World Proteins KFT (WP) received legitimate invoices from a longstanding supplier, totalling €2m. Correspondence was exchanged between those parties in respect of the outstanding payments however subsequent emails received by WP were from unknown fraudulent individuals. The invoices were mistakenly paid by WP to these unknown persons before the crime was identified. €1.5m was quickly recalled soon after discovery, however, €500,000 remained in the possession of the fraudulent parties. An interim freezing injunction against persons unknown was obtained to restrain the funds. Once the associated UK bank account had been identified, only €350,000 remained in the UK whilst €150,000 had been transferred to three bank accounts in Dubai.

The court granted such interim freezing injunction on 2 April 2019 due to the existence of a good arguable case. The court concluded this by the:

  1. obvious existence of fraud;
  2. availability of multiple causes of action for the Claimant; and
  3. real risk of dissipation of the assets if the injunction was not granted (which was increased by the lack of response by the Defendants to the proceedings).
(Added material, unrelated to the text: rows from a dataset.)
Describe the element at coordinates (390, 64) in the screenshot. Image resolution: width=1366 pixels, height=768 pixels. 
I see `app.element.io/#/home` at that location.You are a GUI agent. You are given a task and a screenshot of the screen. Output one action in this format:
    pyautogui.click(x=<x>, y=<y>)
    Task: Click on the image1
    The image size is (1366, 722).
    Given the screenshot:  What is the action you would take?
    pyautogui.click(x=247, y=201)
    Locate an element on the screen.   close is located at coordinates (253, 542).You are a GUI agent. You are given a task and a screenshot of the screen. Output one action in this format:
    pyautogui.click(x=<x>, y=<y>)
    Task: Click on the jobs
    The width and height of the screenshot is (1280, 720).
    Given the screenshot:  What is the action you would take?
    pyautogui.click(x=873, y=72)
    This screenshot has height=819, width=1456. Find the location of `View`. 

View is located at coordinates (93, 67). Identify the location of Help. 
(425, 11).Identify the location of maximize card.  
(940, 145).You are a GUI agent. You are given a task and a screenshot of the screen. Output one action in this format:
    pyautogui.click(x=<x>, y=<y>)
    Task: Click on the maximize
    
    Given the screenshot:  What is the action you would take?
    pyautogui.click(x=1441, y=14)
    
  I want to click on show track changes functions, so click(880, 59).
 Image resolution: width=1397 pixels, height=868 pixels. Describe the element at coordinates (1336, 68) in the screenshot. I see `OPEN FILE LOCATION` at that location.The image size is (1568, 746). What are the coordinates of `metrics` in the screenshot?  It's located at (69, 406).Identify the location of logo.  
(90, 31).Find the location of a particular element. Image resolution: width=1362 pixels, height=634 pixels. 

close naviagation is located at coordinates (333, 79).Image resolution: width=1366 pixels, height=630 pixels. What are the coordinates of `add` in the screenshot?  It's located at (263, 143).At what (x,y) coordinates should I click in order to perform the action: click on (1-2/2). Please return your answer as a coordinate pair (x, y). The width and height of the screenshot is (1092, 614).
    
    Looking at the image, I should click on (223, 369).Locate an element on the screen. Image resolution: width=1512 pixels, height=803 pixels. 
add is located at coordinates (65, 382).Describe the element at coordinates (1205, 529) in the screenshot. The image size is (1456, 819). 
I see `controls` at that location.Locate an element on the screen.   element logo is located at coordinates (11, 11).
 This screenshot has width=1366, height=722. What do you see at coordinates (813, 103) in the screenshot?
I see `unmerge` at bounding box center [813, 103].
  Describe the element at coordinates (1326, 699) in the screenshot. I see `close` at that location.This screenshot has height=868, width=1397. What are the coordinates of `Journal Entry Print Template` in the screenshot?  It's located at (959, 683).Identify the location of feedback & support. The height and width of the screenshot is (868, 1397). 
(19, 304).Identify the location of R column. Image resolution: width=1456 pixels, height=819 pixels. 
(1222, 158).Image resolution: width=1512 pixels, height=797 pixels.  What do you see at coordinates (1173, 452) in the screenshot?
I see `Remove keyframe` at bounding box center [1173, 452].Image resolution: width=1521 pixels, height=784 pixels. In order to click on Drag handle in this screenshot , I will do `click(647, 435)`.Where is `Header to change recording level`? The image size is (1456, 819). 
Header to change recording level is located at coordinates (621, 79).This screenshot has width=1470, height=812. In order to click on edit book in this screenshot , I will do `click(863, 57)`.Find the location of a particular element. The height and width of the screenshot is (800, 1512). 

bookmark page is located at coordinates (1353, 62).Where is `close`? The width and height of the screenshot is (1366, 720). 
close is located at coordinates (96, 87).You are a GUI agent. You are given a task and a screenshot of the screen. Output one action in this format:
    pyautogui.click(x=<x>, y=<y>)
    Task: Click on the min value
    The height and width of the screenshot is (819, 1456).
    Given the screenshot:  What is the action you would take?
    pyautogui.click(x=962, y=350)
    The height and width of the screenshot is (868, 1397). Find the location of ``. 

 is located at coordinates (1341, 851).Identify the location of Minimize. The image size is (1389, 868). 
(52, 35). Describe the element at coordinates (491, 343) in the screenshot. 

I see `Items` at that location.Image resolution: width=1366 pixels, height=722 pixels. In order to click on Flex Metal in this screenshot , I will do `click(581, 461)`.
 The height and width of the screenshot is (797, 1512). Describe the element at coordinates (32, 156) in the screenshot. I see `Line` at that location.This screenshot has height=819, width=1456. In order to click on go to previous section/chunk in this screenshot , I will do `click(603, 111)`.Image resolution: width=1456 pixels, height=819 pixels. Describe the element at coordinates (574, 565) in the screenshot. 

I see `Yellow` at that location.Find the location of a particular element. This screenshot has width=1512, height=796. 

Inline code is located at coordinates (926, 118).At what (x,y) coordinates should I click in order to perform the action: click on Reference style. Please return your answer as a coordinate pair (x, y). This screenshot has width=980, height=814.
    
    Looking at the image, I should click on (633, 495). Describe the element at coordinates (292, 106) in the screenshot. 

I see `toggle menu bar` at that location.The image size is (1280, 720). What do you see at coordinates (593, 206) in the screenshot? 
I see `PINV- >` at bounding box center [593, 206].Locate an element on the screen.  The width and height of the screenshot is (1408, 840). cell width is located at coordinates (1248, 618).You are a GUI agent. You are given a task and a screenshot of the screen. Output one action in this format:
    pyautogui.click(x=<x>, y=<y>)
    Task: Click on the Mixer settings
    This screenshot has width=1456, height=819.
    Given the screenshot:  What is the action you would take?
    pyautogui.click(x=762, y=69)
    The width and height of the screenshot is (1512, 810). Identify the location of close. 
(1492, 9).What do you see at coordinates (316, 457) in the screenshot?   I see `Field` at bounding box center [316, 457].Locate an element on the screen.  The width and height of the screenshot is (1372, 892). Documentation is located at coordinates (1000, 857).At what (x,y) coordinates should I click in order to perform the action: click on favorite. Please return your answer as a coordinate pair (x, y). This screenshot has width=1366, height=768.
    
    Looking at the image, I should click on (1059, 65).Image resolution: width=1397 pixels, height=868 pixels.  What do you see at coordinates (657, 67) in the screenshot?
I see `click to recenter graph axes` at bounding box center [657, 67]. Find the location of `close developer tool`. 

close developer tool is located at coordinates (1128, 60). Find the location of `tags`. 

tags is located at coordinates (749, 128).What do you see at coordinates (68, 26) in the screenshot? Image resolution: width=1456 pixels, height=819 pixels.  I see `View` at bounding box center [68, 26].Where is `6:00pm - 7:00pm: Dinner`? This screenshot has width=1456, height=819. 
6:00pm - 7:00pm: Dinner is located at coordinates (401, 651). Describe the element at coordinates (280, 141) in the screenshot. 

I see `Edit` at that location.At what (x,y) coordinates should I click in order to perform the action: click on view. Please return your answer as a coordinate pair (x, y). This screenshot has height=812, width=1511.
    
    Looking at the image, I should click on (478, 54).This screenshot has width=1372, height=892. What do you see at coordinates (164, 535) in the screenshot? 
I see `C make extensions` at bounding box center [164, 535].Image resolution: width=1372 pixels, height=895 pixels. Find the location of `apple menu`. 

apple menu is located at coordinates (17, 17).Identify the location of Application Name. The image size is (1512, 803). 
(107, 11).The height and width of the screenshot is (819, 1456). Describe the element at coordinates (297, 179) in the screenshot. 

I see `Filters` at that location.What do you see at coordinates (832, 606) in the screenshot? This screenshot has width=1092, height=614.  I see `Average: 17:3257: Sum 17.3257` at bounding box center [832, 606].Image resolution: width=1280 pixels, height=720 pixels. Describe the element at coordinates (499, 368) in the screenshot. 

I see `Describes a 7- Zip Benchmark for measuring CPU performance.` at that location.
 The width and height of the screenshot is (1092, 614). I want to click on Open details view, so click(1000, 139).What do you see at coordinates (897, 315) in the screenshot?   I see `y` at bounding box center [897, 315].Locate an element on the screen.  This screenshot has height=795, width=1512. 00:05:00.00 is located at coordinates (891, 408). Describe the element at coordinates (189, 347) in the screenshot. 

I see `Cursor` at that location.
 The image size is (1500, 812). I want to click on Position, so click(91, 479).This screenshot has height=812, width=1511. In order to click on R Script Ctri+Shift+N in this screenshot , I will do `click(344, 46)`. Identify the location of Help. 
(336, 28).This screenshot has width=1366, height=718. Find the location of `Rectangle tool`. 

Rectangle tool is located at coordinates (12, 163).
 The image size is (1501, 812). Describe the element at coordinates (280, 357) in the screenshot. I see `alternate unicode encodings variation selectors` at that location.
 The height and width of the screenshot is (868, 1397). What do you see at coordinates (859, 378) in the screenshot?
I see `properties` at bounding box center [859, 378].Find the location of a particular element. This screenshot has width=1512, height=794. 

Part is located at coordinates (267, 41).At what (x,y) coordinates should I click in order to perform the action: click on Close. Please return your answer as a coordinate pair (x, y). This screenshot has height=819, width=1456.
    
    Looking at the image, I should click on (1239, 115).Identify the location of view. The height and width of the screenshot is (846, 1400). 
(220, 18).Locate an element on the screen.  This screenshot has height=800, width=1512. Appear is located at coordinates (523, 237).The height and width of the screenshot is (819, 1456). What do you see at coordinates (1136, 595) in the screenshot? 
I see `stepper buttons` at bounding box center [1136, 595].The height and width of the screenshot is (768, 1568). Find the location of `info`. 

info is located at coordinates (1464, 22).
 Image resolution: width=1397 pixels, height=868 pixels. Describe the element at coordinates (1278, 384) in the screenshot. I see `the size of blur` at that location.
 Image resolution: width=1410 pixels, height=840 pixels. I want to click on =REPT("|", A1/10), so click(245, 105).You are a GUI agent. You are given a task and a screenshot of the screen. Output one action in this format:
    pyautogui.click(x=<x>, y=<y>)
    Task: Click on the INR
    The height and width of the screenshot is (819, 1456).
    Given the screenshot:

The fraudulent parties were eventually identified and added to the proceedings.


The significance of this case is that there is now a real precedent emerging which will assist the recovery of money or assets for victims of cyber crime and fraud. The court has helpfully recognised that innovation and flexibility is needed to ultimately resolve these types of claims (and assist in the recovery of misappropriated funds). Now that there have been two High Court cases dealing with this precise issue, we expect that it will begin to become the standard practice.